C. Recording devices and applications
Participants made simultaneous recordings of the vowels using an H6 with an external microphone, a Phone running a recording application using the built-in microphone, and a laptop running Zoom using the built-in microphone of the laptop; see Table I for details. The range of mobile phones and computers used simulates real-world scenarios in which participants in a remote speech production study would use different devices.
Recording equipment and application information for each participant.
Participant identification . | Mobile phone . | Application . | Zoom . | Recorder . | Microphone . |
---|---|---|---|---|---|
PF1 | Samsung Note10 | AVRa | MS Surface Pro 6 | Zoom H6 | Sennheiser HSP2 |
PF2 | Samsung Galaxy S10e | AVR | Dell Precision 5520 | Zoom H6 | Rode NT3 cardioid mic (on stand) |
PF3 | Samsung Note10 | AVR | MS Surface Pro 6 | Zoom H6 | Sennheiser HSP2 |
PF4 | Google Pixel 3a | AVR | Lenovo Thinkpad T495 | Zoom H6 | Sennheiser HSP2 |
PM1 | Samsung Note9 | AVR | MS Surface Pro 6 | Zoom H6 | Sennheiser HSP2 |
PM2 | Apple iPhone 5 s | AVR | Lenovo Thinkpad T495 | Zoom H6 | Sennheiser HSP2 |
PM3 | bq AQUARIS E4.5 Ubuntu Edition | Recorderb | Lenovo Thinkpad T495 | Zoom H6 | Sennheiser ME64 and K6P |
Participant identification . | Mobile phone . | Application . | Zoom . | Recorder . | Microphone . |
---|---|---|---|---|---|
PF1 | Samsung Note10 | AVRa | MS Surface Pro 6 | Zoom H6 | Sennheiser HSP2 |
PF2 | Samsung Galaxy S10e | AVR | Dell Precision 5520 | Zoom H6 | Rode NT3 cardioid mic (on stand) |
PF3 | Samsung Note10 | AVR | MS Surface Pro 6 | Zoom H6 | Sennheiser HSP2 |
PF4 | Google Pixel 3a | AVR | Lenovo Thinkpad T495 | Zoom H6 | Sennheiser HSP2 |
PM1 | Samsung Note9 | AVR | MS Surface Pro 6 | Zoom H6 | Sennheiser HSP2 |
PM2 | Apple iPhone 5 s | AVR | Lenovo Thinkpad T495 | Zoom H6 | Sennheiser HSP2 |
PM3 | bq AQUARIS E4.5 Ubuntu Edition | Recorderb | Lenovo Thinkpad T495 | Zoom H6 | Sennheiser ME64 and K6P |
Awesome Voice Recorder (Newkline, 2020).
Recorder (DawnDIY, 2016) is an application available on Linux phones; see Sec. II D for details.
D. Recording procedure
All recordings were made in quiet home locations, using H6, Phone, and Zoom simultaneously. The H6 recorded mono .wav files at 44.1 kHz, 24 bits. A Phone was used with two applications: Awesome Voice Recorder (henceforth, AVR; Newkline, 2020), available on Android; and iOS phones, and Recorder (DawnDIY, 2016) available on Linux phones. Both recorded mono-channel files at 44.1 kHz, 256 bps, in lossless formats (.wav for the AVR and .ogg for the Recorder). Zoom version 5.1.2 (28642.0705) with default settings was used to record stereo-channel .m4a files, a lossy format; the files were saved locally. We note that the “enable original sound” option, available from version 5.2.2 (45108.0831) in September 2020, had not been released at the time of the data collection. The .ogg and .m4a files were converted to mono-channel .wav files at 44.1 kHz and 256 bps using the VLC (VideoLan, 2019).
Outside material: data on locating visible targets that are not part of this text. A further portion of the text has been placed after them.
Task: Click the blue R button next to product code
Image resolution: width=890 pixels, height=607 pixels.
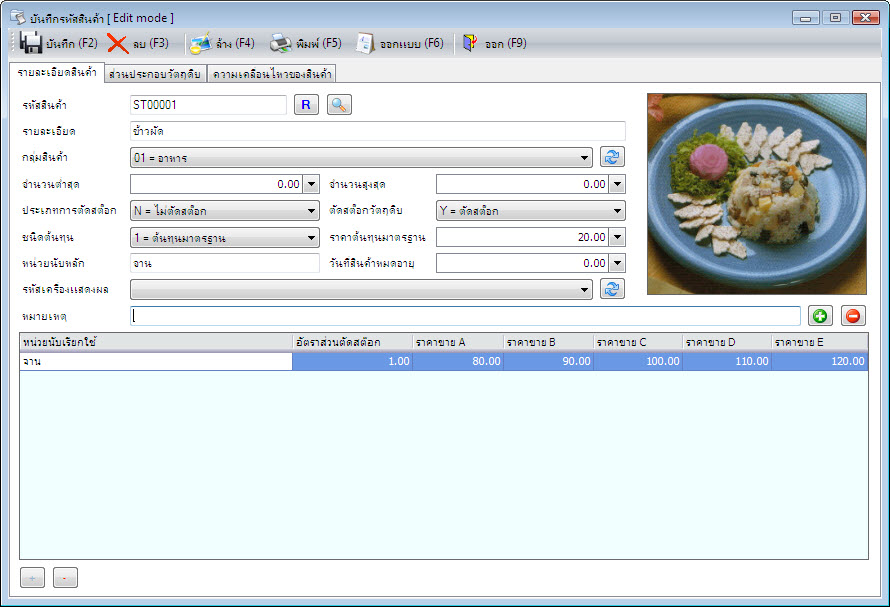Action: tap(306, 105)
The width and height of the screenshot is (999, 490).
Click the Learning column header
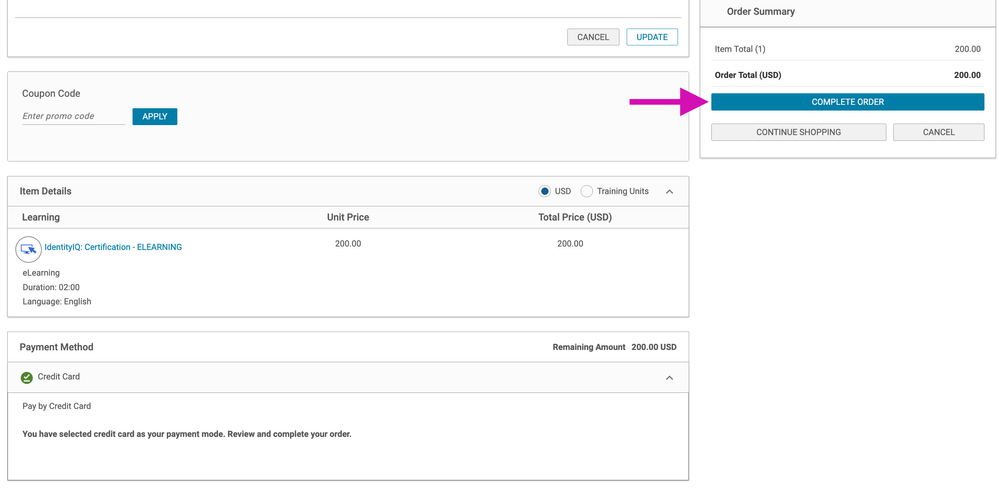(41, 217)
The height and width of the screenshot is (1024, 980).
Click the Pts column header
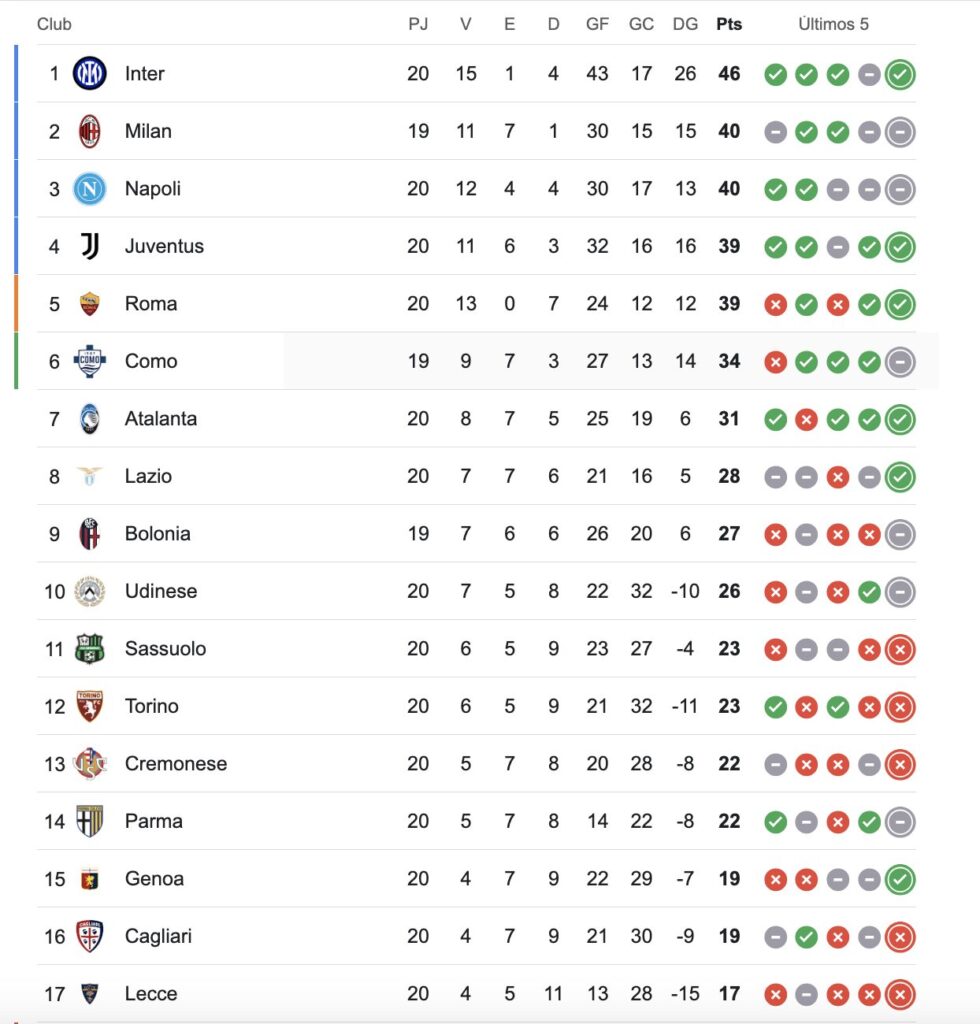point(729,24)
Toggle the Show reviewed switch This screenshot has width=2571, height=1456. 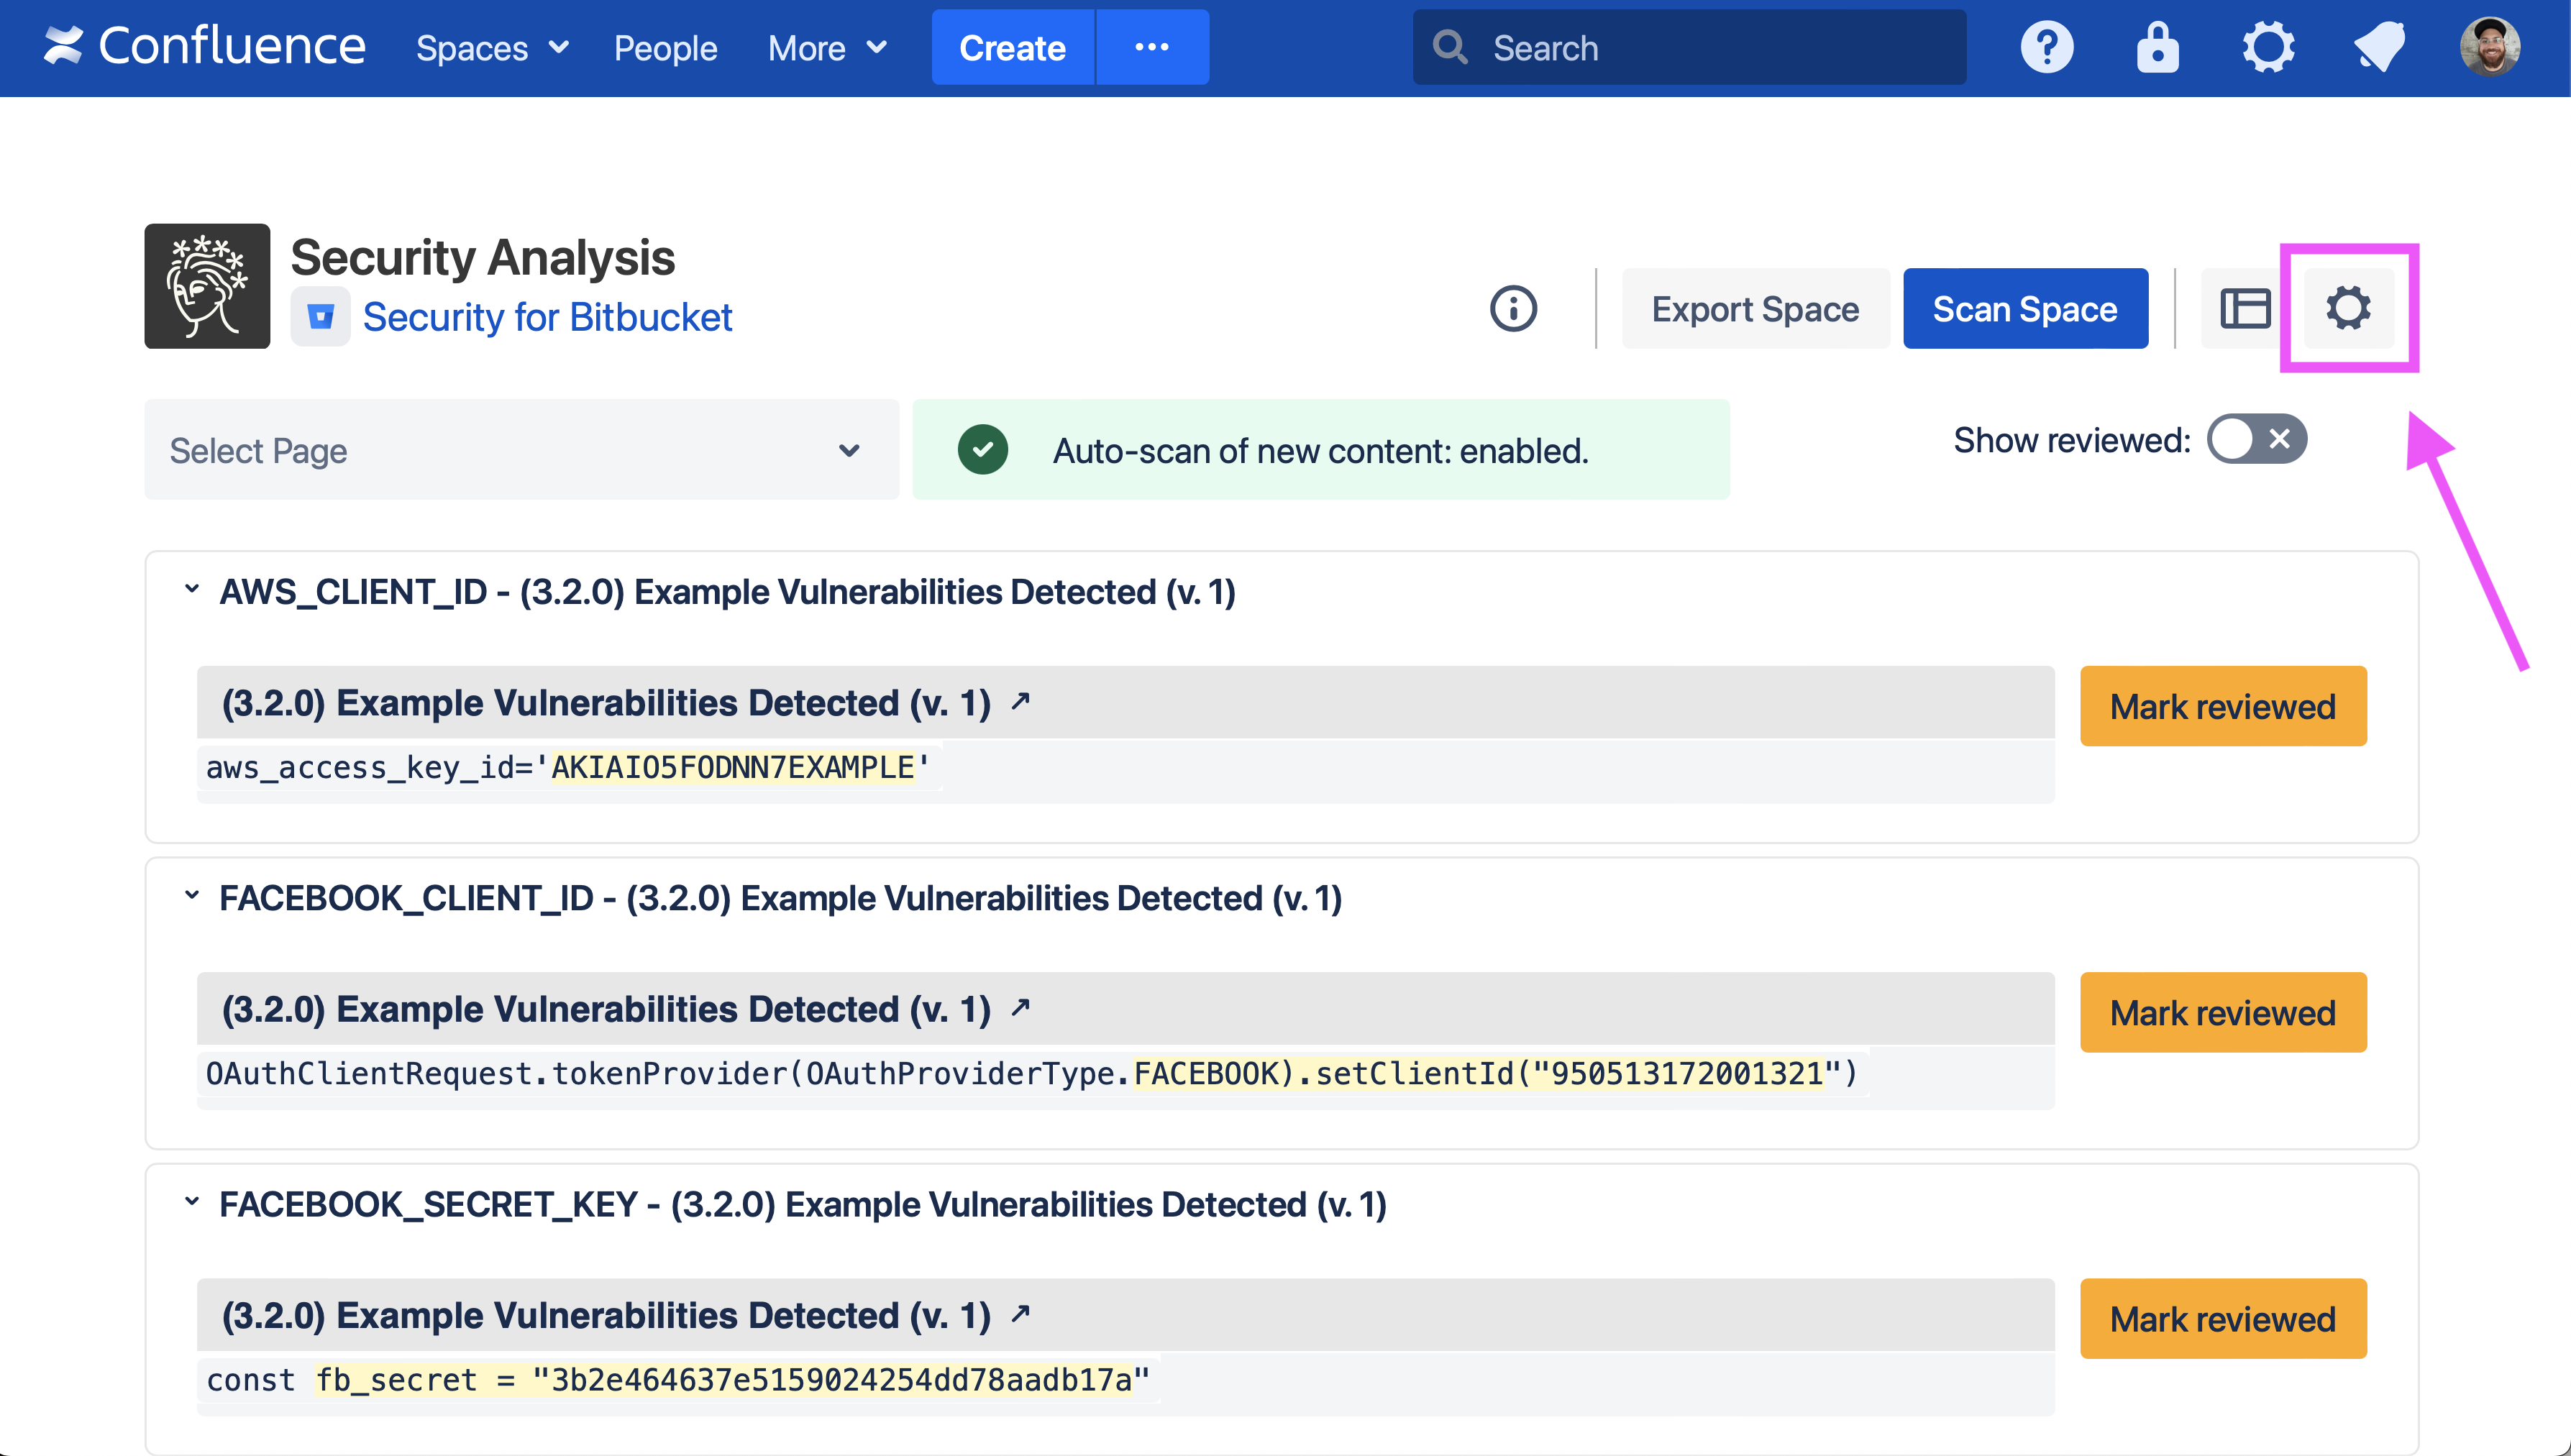point(2256,439)
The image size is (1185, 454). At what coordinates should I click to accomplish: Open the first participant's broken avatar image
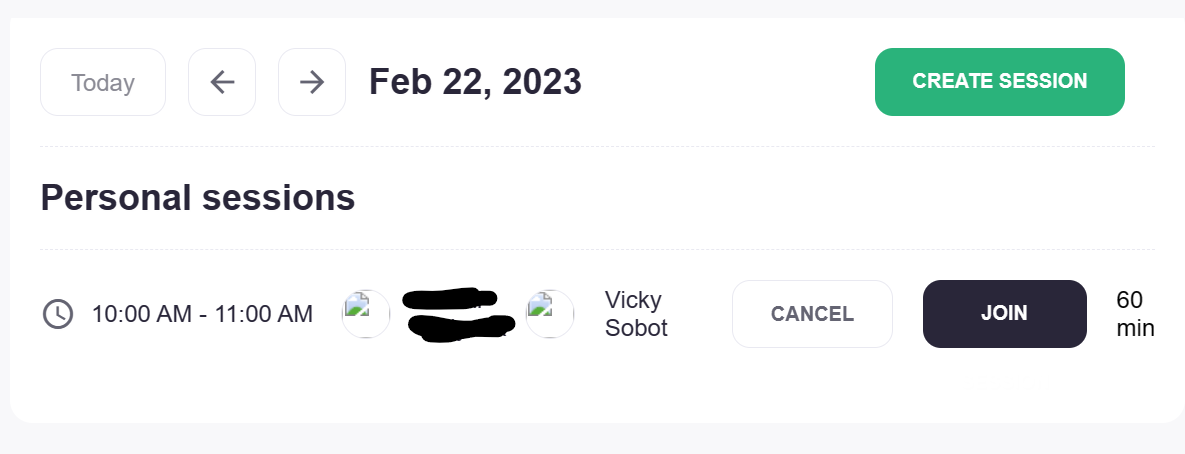(366, 314)
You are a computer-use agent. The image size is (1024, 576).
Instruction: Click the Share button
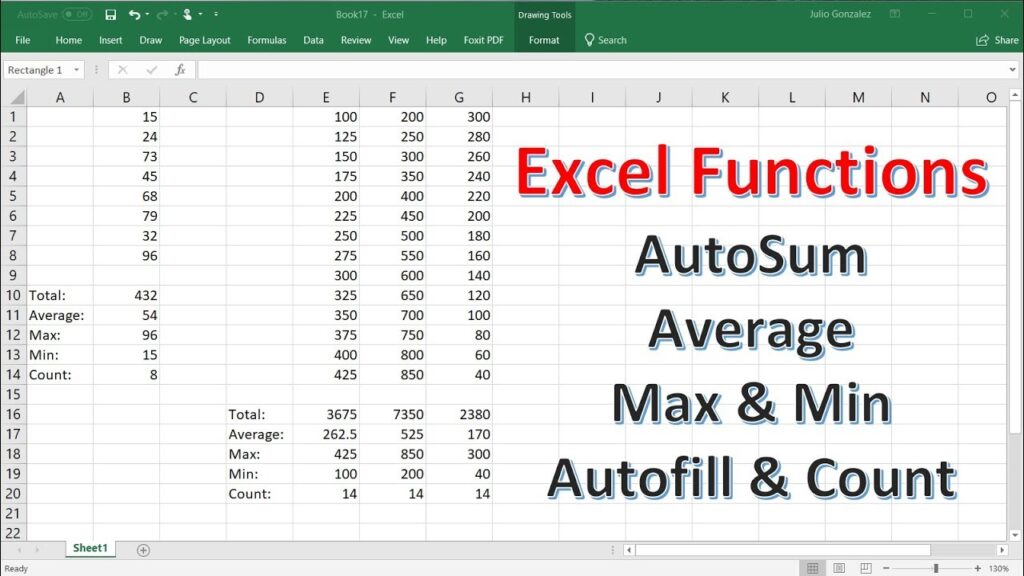999,40
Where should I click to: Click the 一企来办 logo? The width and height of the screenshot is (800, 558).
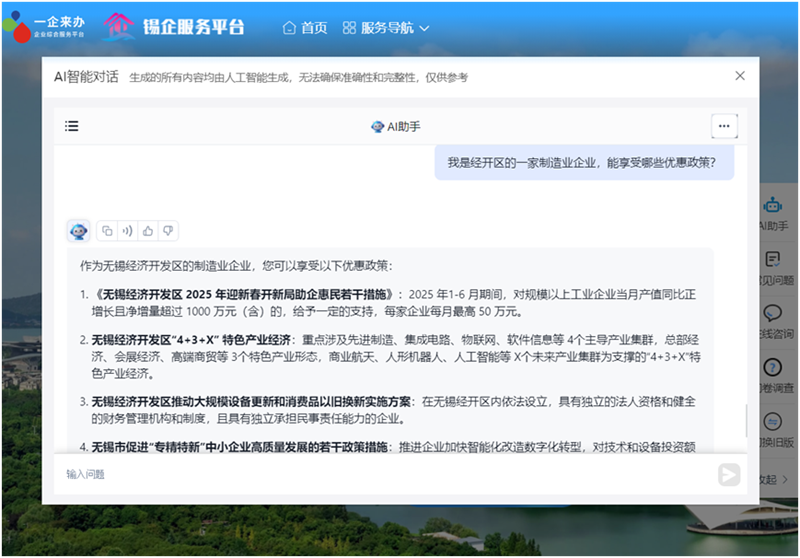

Following previous studies (e.g., Grillo et al., 2016; Manfredi et al., 2017; Maryn et al., 2017; Uloza et al., 2015; Vogel et al., 2014), we instructed participants to produce and sustain each vowel for 3–5 s and repeat them three times.
The devices were placed as follows: the Zoom computer was placed on a table directly in front of the participant, approximately 40–50 cm away, and resembled a Zoom meeting setup; the participant held the Phone approximately 10–20 cm from their mouth; the H6 was used with either a head-mounted microphone or microphone with pop filter on a stand 15 cm in front of the participant. Participants were asked to turn all devices to silent mode. Participants were not asked to restart their devices or turn off all other processes and background applications before recording. This was done because we aimed to simulate a real-life scenario that applies both in the laboratory and remote online data collection: in speech production studies, participants are regularly asked to view documents that present text for reading or images to describe, etc., and, thus, it is not possible to stop all processes on a device other than the recording application. For the same reasons, participants were not asked to use an external microphone for either Phone or Zoom as this is equipment that may not always be available. Therefore, the present study provides an acoustic analysis of the data acquired using the simplest application settings and readily available equipment.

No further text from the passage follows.